(Click-target data)
· · ·
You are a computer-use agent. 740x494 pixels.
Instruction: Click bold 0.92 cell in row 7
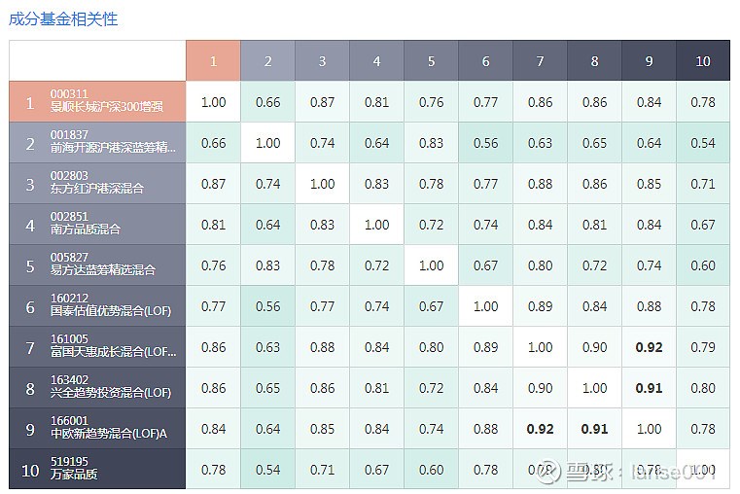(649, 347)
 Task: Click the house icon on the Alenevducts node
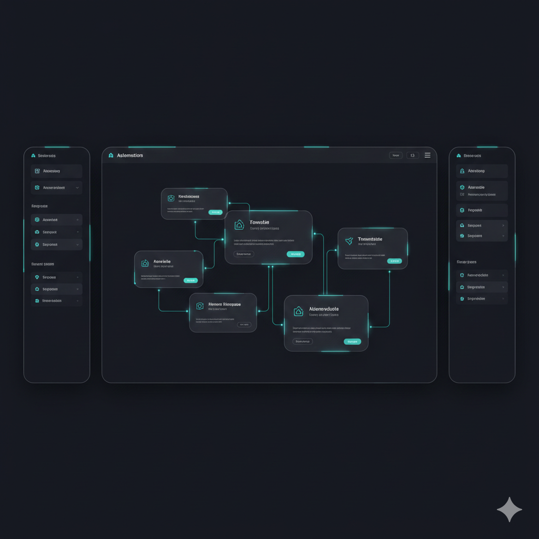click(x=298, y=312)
· · ·
Quote the written lines of every entry verbatim, leaving the pictures out.

RESPONSE →
You are a computer-use agent. 740x494 pixels.
Instruction: Click bold 0.92 cell in row 7
(649, 347)
 Task: Click the house icon on the Alenevducts node
click(x=298, y=312)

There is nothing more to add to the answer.